● DOCUMENT PASSAGE:

==================================================

Weirich’s point of departure is the claim that groups “literally perform acts” (p 3). That is, groups do not just perform acts in a metaphorical sense, they perform acts in the same sense as other agents. Weirich admits that groups lack desires, beliefs and other mental properties. However, on his view, this does not preclude groups from being autonomous agents. According to the theory proposed by Weirich, groups qualify as agents because they are free. Freedom is a sufficient condition for agency. Any entity that is free to choose is an agent whose actions can be evaluated by rationality, and according to Weirich groups satisfy this condition.
Weirich’s theory certainly goes against conventional philosophical wisdom. This of course contributes to making his theory interesting. However, in order for Weirich to make his claims plausible, he must defend his view against certain challenges: Why should we believe that groups literally perform acts because they are free, and exactly what does this mean? Groups do of course cause events, but being the cause of an event is not sufficient for freedom or agency. Weirich, perhaps wisely, refrains from presenting a philosophical definition of freedom. He correctly points out that that is to a large extent a separate debate, even though it is of course highly relevant to his project.
However, we at least get to know that a free act need not be a product of deliberation. In order to illustrate this point, Weirich asks us to suppose that people in Scotland put on their woolies in September in response to a change in the weather and not in response to each other. Weirich claims that, “I count the group as a collective agent and their combined acts as a collective act.” (p 10) Rather than questioning whether this view really is consistent with how we usually talk about acts and agency, it is perhaps better to regard it as a stipulative definition and see where it leads us. (This is at least what I take to be the most charitable interpretation of Weirich’s proposal.)
So what principles of rationality are applicable to groups then? Weirich argues that for groups rationality is “compositional”. This is one of the key claims of the book. The basic idea is that, “Rationality evaluates by comparisons only options that an agent controls directly and evaluates by components options that an agent controls indirectly” (p 29). Since collective acts consist of individual acts the principle of compositionality is important for establishing a link between collective rationality and individual rationality. Consider, for instance, the principle of utility maximisation. This is a comparative principle, which means that it only applies to sets of acts over which an agent has direct control. Sometimes the members of a group only have direct control over their own acts, and this may prevent rational individuals from maximising overall utility. This is exactly what is entailed by the principle of compositionality. Since each individual only has direct control over his own acts, rationality evaluates the options faced by the group by its components. Weirich points out that if an act performed by a group falls short of a standard of collective rationality, then it has to be the case that some member’s contribution is irrational. The reverse need not be true, however. Two or more group members can of course perform irrational acts that cancel out each other on a group level.
A major part of the book is devoted to a precise but non-mathematical discussion of game theory. For obvious reasons, game theory is a very helpful tool for analysing collective rationality. The upshot of Weirich’s discussion is an argument to the effect that the traditional equilibrium concept proposed by Nash should be replaced by a new equilibrium concept, which Weirich calls strategic equilibrium. While this is an interesting idea, it is not entirely new. Weirich originally introduced the concept of strategic equilibrium into game theory in the 1990’s. By definition, “a strategic equilibrium is a profile of jointly self-supporting strategies” (p 109). The notion of self-support is closely related to, and perhaps an improvement of, the notion of self-ratification discussed in decision theory. Every decision-problem has a self-supporting option, and every self-ratifiable option is self-supportive, but not every self-supportive option is self-ratifiable. Weirich claims that self-support is a necessary condition for ideal agents in ideal circumstances.

==================================================

● RECORD EXTRACTS:

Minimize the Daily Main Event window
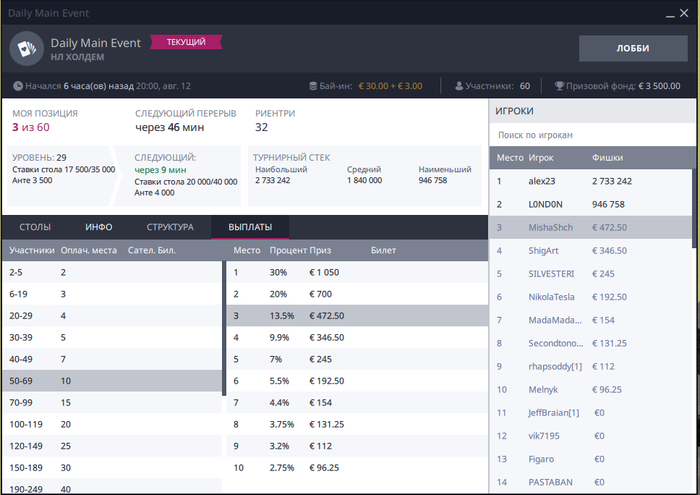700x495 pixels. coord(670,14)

==================================================

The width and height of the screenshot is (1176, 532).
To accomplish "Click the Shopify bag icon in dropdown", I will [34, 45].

==================================================

● WORK TO COMPLETE:
Reproduce the passage on collective rationality above word for word, from "Weirich’s theory certainly" up to and including "to his project.".

● TASK SOLUTION:
Weirich’s theory certainly goes against conventional philosophical wisdom. This of course contributes to making his theory interesting. However, in order for Weirich to make his claims plausible, he must defend his view against certain challenges: Why should we believe that groups literally perform acts because they are free, and exactly what does this mean? Groups do of course cause events, but being the cause of an event is not sufficient for freedom or agency. Weirich, perhaps wisely, refrains from presenting a philosophical definition of freedom. He correctly points out that that is to a large extent a separate debate, even though it is of course highly relevant to his project.